-------- Passage to read --------
Film score by John Ottman
- Released: May 26, 2014
- Genre: Film score
- Length: 1:16:52
- Labels: Sony Classical Fox Music

John Ottman chronology
| Non-Stop (2014) | X-Men: Days of Future Past (2014) | The Nice Guys (2016) |

= X-Men: Days of Future Past (soundtrack) =

2014 film score by John Ottman

X-Men: Days of Future Past (Original Motion Picture Soundtrack) is the soundtrack album to the 2014 film X-Men: Days of Future Past, based on the X-Men characters appearing in Marvel Comics, and is the fifth mainline installment in the X-Men film series and the seventh installment overall. Directed and produced by Bryan Singer, the film score is composed by his regular collaborator, composer-editor John Ottman, being the first to score more than one film in the X-Men film series, having previously scored X2 (2003).

The film score was released by Sony Classical and Fox Music on digital download on May 26, 2014, on CD on June 30, 2014, and on vinyl on August 4, 2014. The music received mixed response from critics. An expanded version of the soundtrack, including music exclusive to The Rogue Cut, was released on July 10, 2015.

== Development ==
John Ottman, returned to score for X-Men: Days of Future Past when Singer took over the project. Ottman re-used some of his themes from X2, notably the main title theme, which is the first instance where a theme from previous X-Men film has been retained. He retained the same style of "lyrical and build upon character themes that would weave in and out of the film and done in a straight orchestral sense", previously approached in X2. However, following Singer's request he tried to compose "something more 'modern'" that could be compared to other contemporary superhero scores, and not to follow Henry Jackman's score for First Class. The 1970s setting inspired the inclusion of "synthesized elements with some analog synths, electric piano, bass and some guitar".

Ottman initially use to edit the film without score and use temp tracks for studio release, while beginning work on the actual score after that. On balancing both his duties as composer and editor, he said "As I'm cutting, and putting sequences together in my head, I'm subliminally hearing and thinking about the kind of music it's going to be, but what it's actually going to be, I'm not sure yet." For Days of Future Past, Ottman describing the balancing duties in an interview saying: "All I do is worry about it from the moment I go to wherever we're shooting, I'm worried about the score and when I'm going to write it, and how I'm going to do it. The editorial process never ends – especially on a complicated film. Then when the studio comes in with notes and the film starts going around in circles, and I have to go write the score somehow, yet I'm still tending to the recutting, various special-effects problems, looping the actors and test screenings. It never ends. There's never really I time where I can say, ‘okay everybody, I'm going to go write the score now.' I can't put the film on hold."
-------- Supplied information --------
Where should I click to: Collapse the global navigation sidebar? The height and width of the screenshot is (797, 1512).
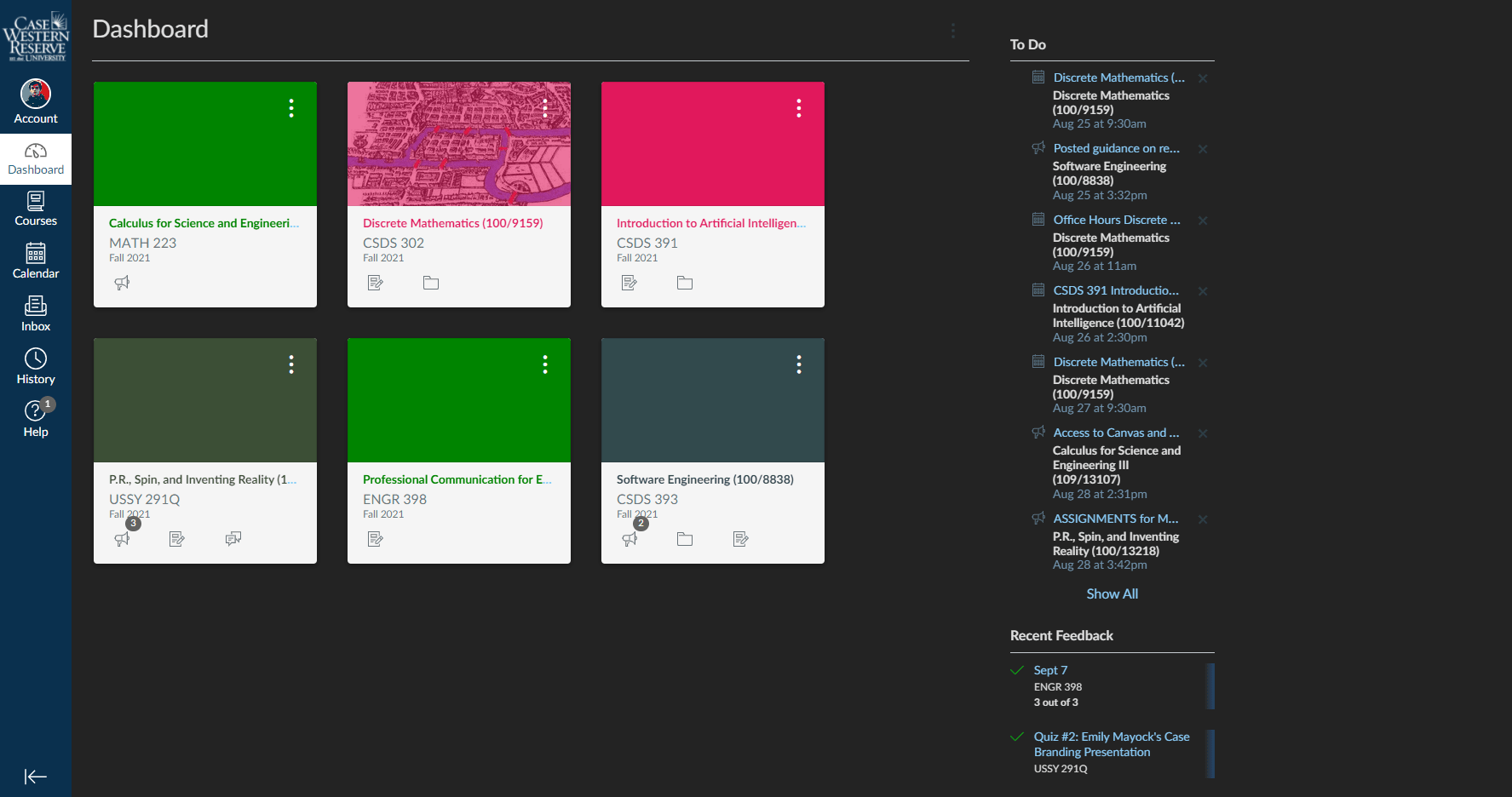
--------
Set exercise:
Answer these from the article on the X-Men: Days of Future Past soundtrack:
(a) On what date was the expanded version of the soundtrack released?
(b) Which earlier X-Men film had John Ottman scored?
(c) What did the 1970s setting inspire Ottman to include in the score?

Exercise result:
(a) July 10, 2015
(b) X2 (2003)
(c) Synthesized elements with some analog synths, electric piano, bass and some guitar